-- Reading passage --
>> begin

In one embodiment constructed according to the principles of the present invention, there is provided a synchronizer shaft rotationally supported by bearings mounted on the rack frame of an HDD rig. The synchronizer shaft includes a longitudinal axis, a first end, and a second end. First and second ears are mounted on or proximate the first end and the second end of the synchronizer shaft, respectively. First and second links are pivotally connected to the first ear and the second ear, respectively, at a first end of the links. The links are also arranged and configured to connect to upper and lower rod transfer mechanisms, respectively, at a second end of the links.

In operation, movement of at least one of the upper or lower rod transfer mechanisms causes movement of the link, which pushes/pulls the ear, thereby causing rotation of the synchronizer shaft about its longitudinal axis. The rotation is transferred to the other ear which causes movement of the other link, thereby causing movement of the other upper or lower rod transfer mechanism. In the event that both of the mechanisms are powered, then the synchronizer shaft coordinates the movement between the two powered transfer mechanisms. In the event that neither of the mechanisms are powered, then power is applied to the synchronizer shaft at a third location.

Therefore, according to one aspect of the invention, there is provided a horizontal directional drilling machine, comprising: a drill pipe storage magazine; a boring assembly defining a drill string axis comprising a rack frame with an upper end and a lower end, a gearbox configured to travel along the rack frame from the upper end to the lower end, and a vise assembly a the lower end; an upper drill pipe transfer mechanism configured to move linearly from a retracted position, wherein it is operatively located to receive a drill pipe from the storage magazine, to an extended position, wherein the received drill pipe is aligned with the drill string; a lower drill pipe transfer mechanism configured to move linearly from a retracted position, wherein it is operatively located to receive a drill pipe from the storage magazine, to an extended position, wherein the received drill pipe is aligned with the drill string; and a non-powered drill pipe transfer mechanism synchronizer that connects to the upper drill pipe transfer mechanism and to the lower drill pipe transfer mechanism.

>> end

-- Your tasks --
(1) What parts make up the boring assembly in the synchronizer passage? List each one.
(2) Translate this sentence from the synchronizer passage into French: "The synchronizer shaft includes a longitudinal axis, a first end, and a second end."
(3) Revise the synchronizer passage between "In operation, movement" and "a third location.", inclusive, replacing "synchronizer shaft" with "linkage shaft" wherever it appears.
None of the data is required here.

-- Given information --
>> begin

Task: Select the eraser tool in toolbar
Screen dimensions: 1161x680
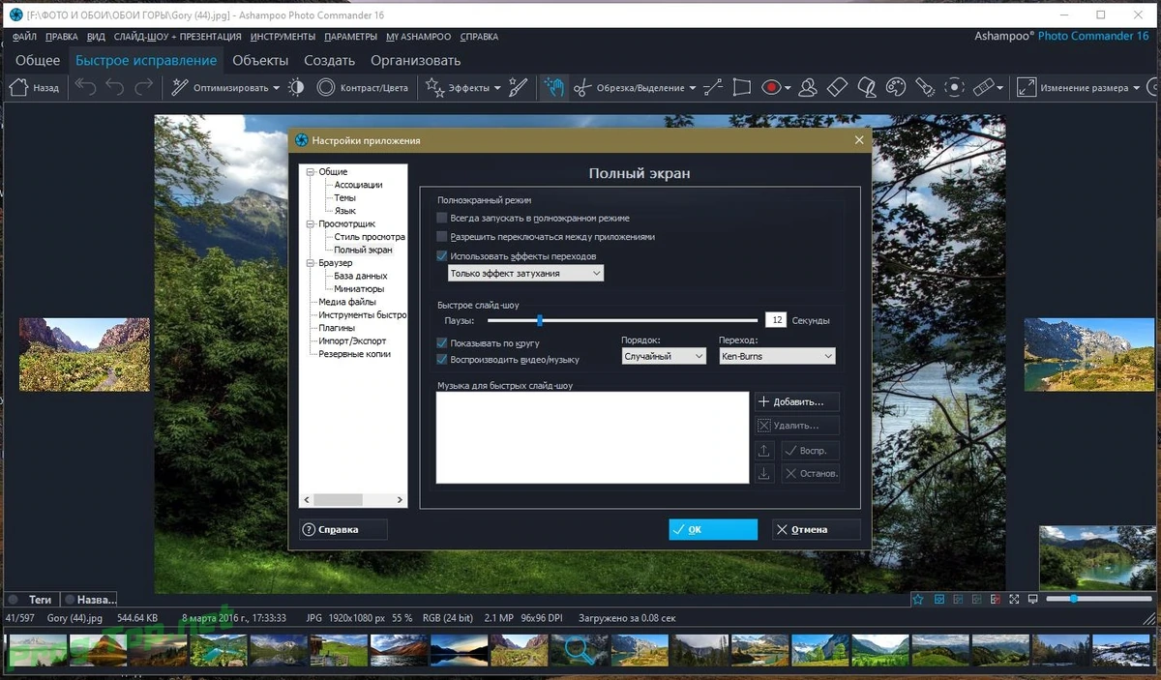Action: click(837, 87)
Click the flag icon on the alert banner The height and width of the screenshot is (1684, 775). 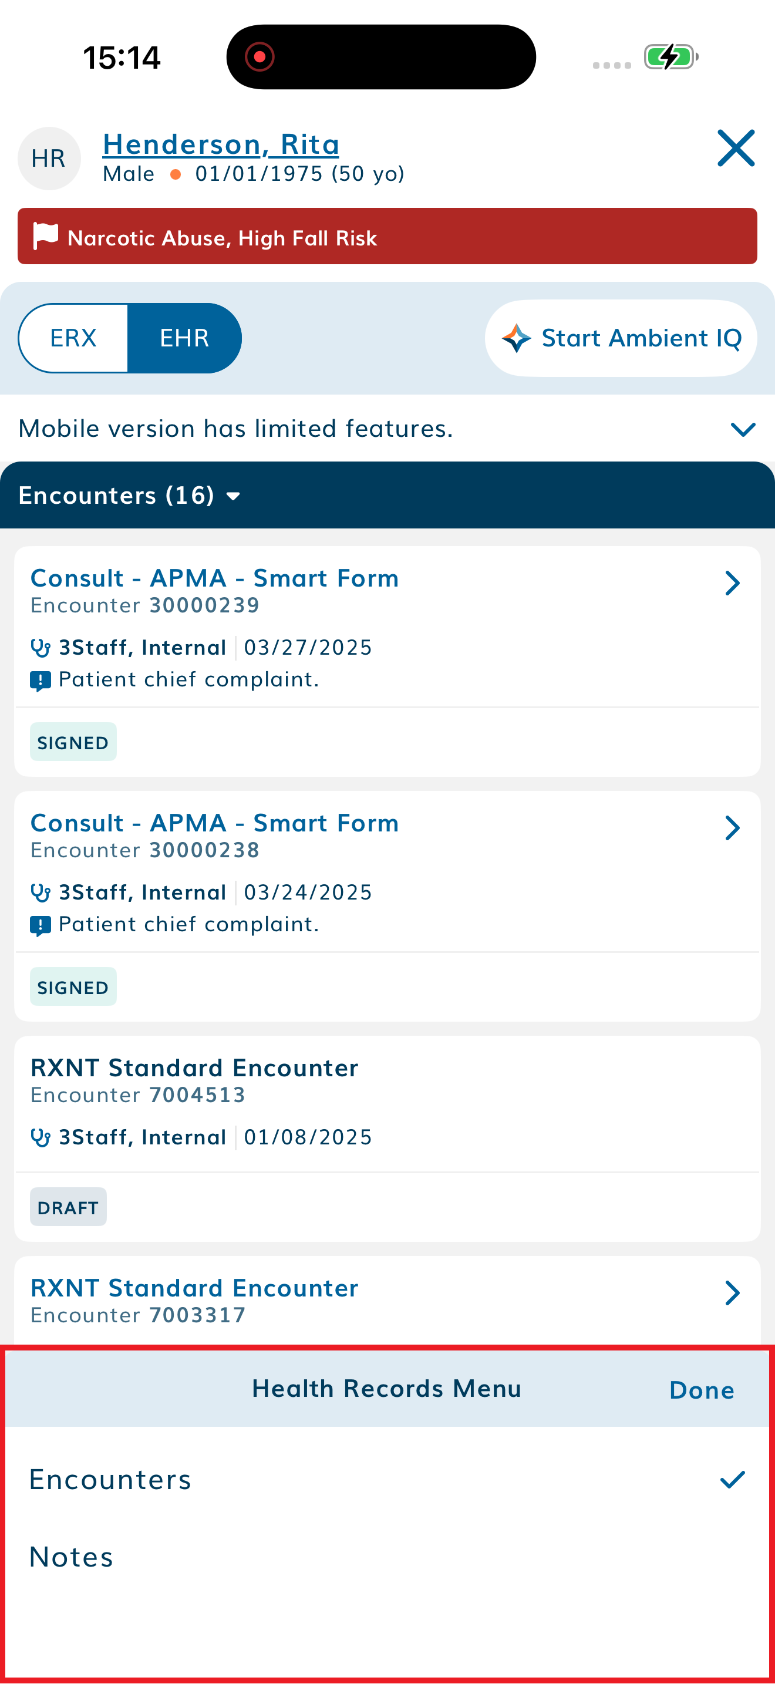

>> end

-- Solutions for each task --
(1)
- A rack frame with an upper end and a lower end
- A gearbox configured to travel along the rack frame from the upper end to the lower end
- A vise assembly at the lower end

(2) L'arbre synchroniseur comprend un axe longitudinal, une première extrémité et une seconde extrémité.

(3)
In operation, movement of at least one of the upper or lower rod transfer mechanisms causes movement of the link, which pushes/pulls the ear, thereby causing rotation of the linkage shaft about its longitudinal axis. The rotation is transferred to the other ear which causes movement of the other link, thereby causing movement of the other upper or lower rod transfer mechanism. In the event that both of the mechanisms are powered, then the linkage shaft coordinates the movement between the two powered transfer mechanisms. In the event that neither of the mechanisms are powered, then power is applied to the linkage shaft at a third location.